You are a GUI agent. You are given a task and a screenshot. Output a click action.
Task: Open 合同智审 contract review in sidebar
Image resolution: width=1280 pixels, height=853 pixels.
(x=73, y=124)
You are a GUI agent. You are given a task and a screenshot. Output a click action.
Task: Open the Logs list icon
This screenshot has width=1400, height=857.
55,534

+++

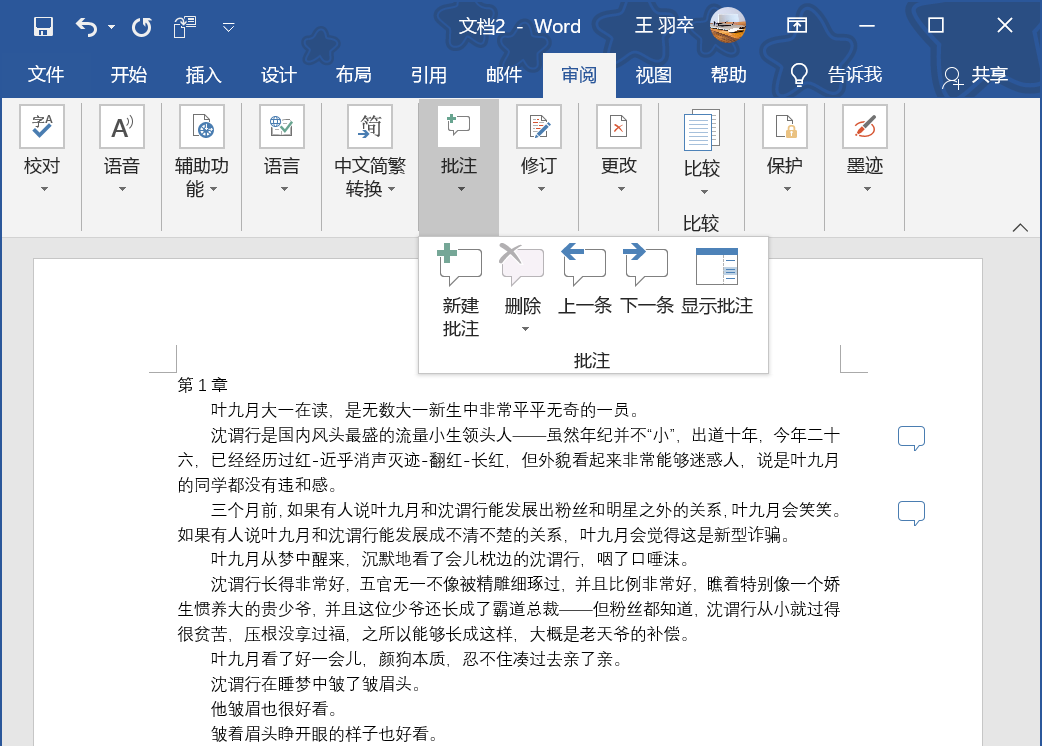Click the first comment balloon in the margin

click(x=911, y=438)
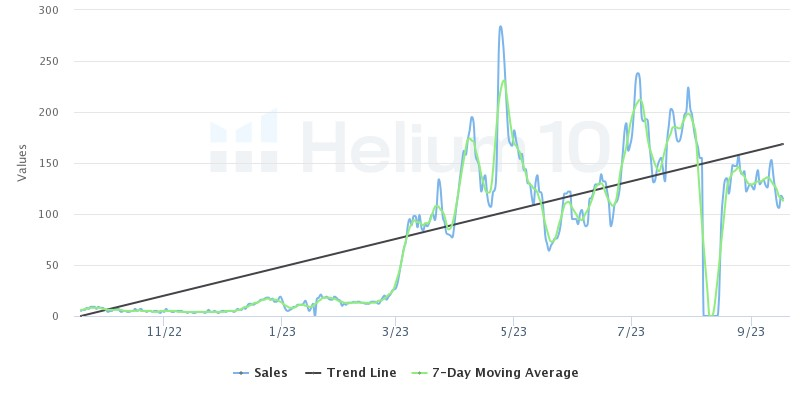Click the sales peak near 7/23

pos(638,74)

+++

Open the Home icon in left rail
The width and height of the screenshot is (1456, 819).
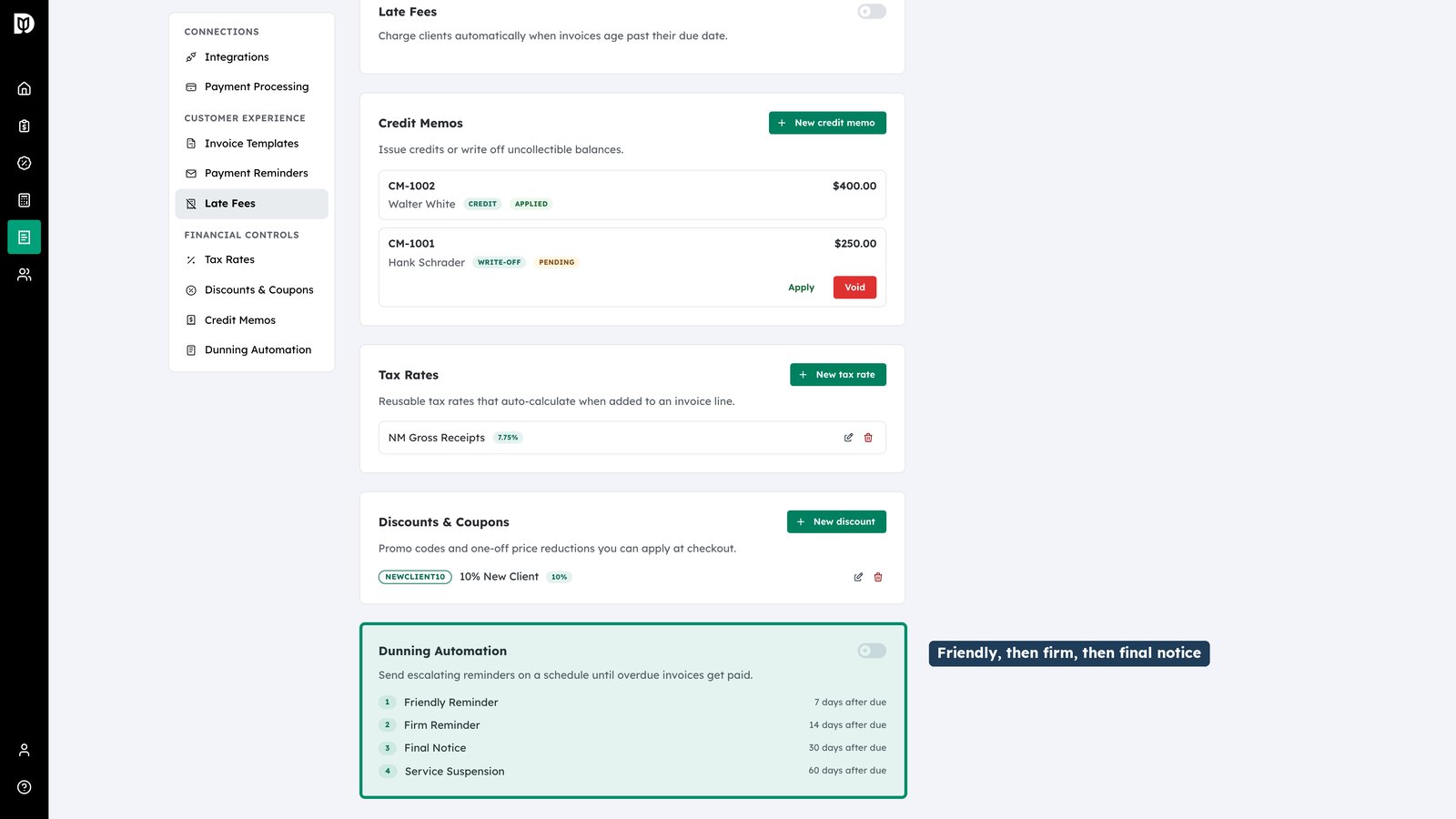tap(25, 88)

+++

_Task brief_
Check every line above for the string "Open" and copy those that have it.

_Your solution_
Task: Open 合同智审 contract review in sidebar
Task: Open the Logs list icon
Open the Home icon in left rail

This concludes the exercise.